======== Stored data

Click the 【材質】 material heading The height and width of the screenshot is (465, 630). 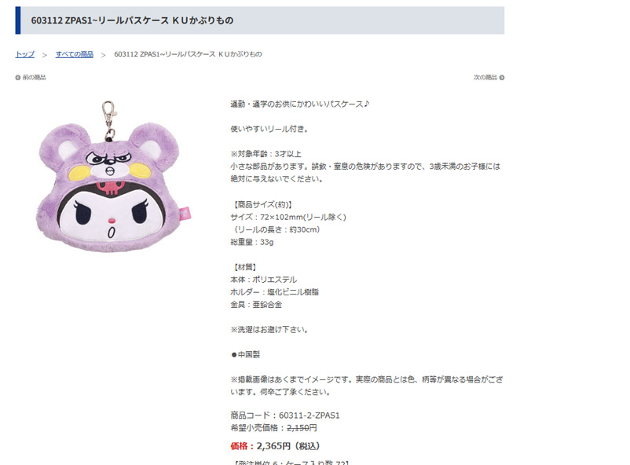244,267
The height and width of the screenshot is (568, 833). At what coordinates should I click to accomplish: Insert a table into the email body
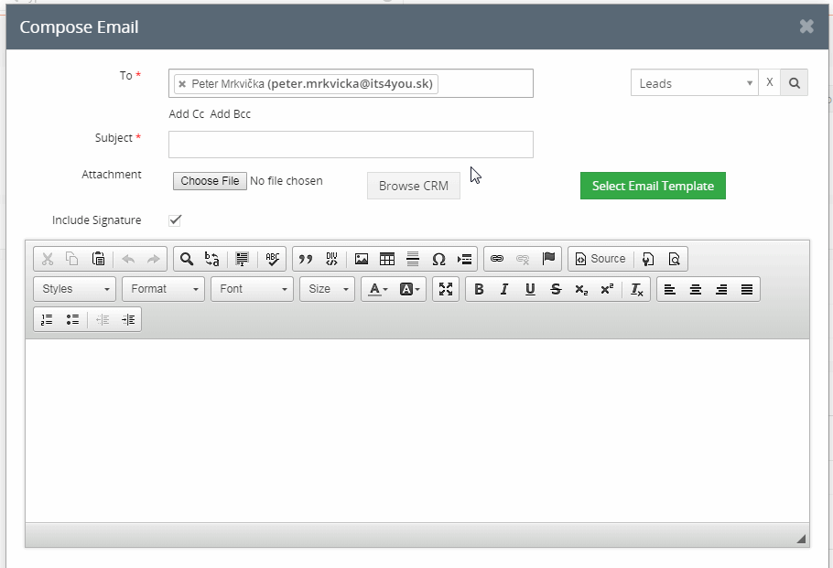coord(386,259)
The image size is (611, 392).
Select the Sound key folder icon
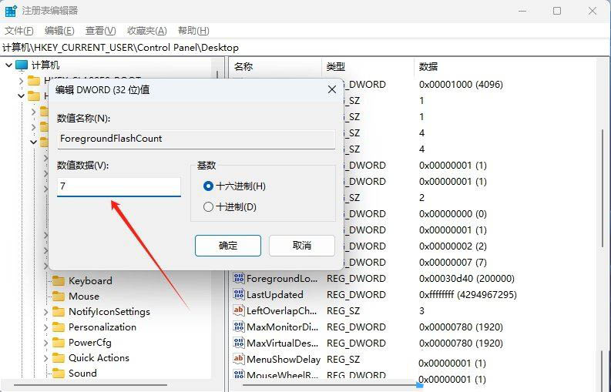tap(59, 374)
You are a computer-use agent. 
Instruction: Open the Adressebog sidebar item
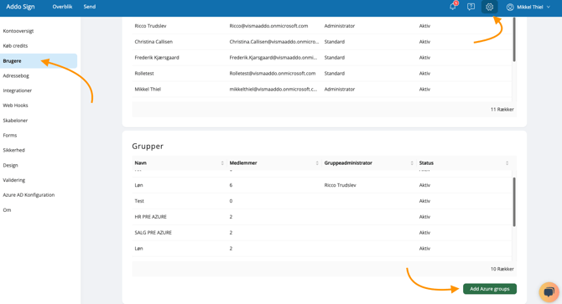(x=16, y=76)
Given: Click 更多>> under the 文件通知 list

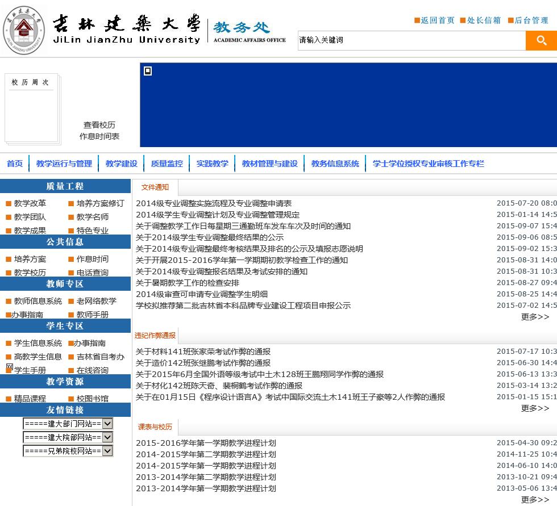Looking at the screenshot, I should tap(535, 317).
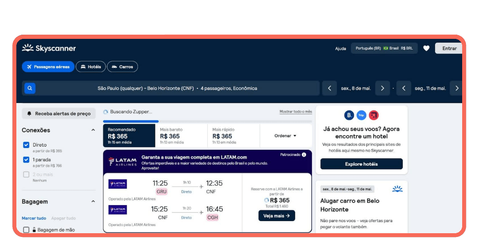The height and width of the screenshot is (251, 479).
Task: Check the Bagagem de mão checkbox
Action: pos(26,230)
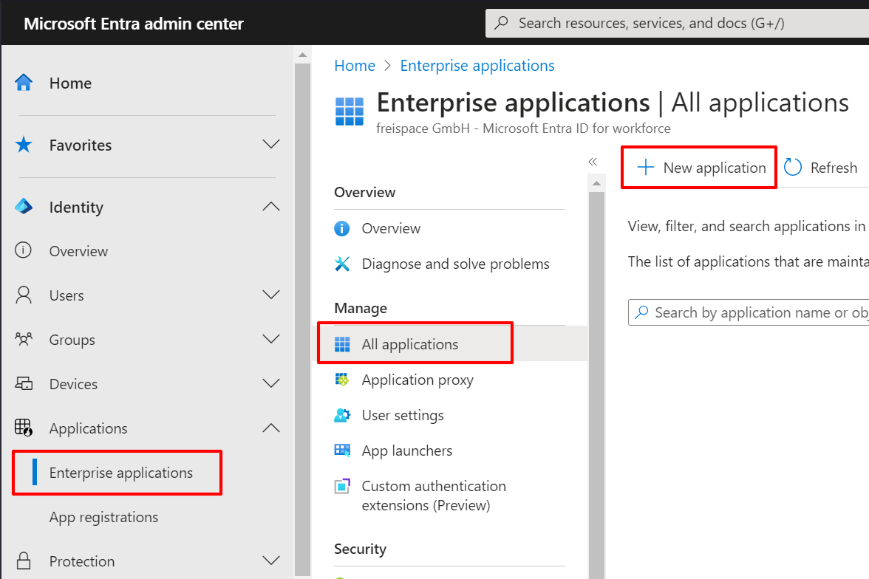Screen dimensions: 869x579
Task: Expand the Favorites section
Action: click(271, 144)
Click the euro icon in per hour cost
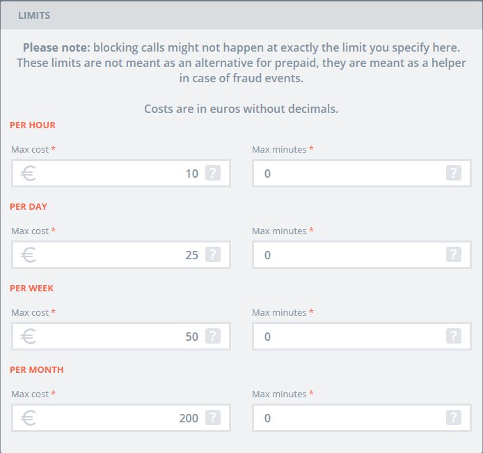Image resolution: width=483 pixels, height=453 pixels. click(x=29, y=174)

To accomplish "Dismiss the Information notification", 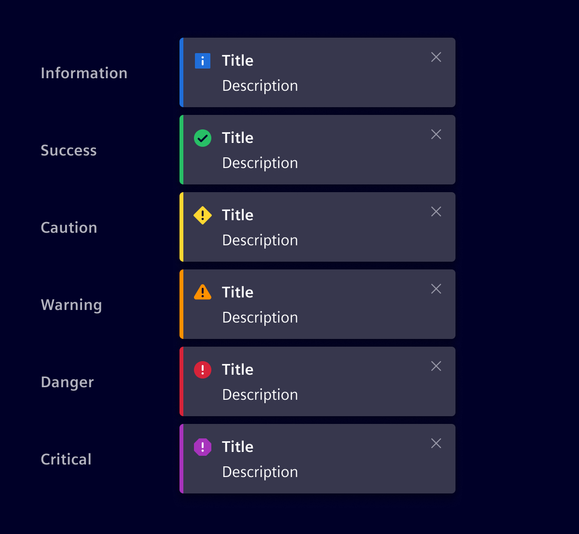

================

[Problem statement]
In the records above, find the line that contains "Select the Sound key folder icon". Print it and every later line exactly, omitting the pictures.

[Response area]
Select the Sound key folder icon
tap(59, 374)
You are a computer-use agent. 
Instruction: Open the Adressebog sidebar item
(x=16, y=76)
Given: Click 更多>> under the 文件通知 list

Looking at the screenshot, I should tap(535, 317).
The height and width of the screenshot is (251, 479).
Task: Check the Bagagem de mão checkbox
Action: pos(26,230)
Screen dimensions: 869x579
Task: Expand the Favorites section
Action: click(271, 144)
Click the euro icon in per hour cost
Image resolution: width=483 pixels, height=453 pixels. click(x=29, y=174)

To accomplish "Dismiss the Information notification", 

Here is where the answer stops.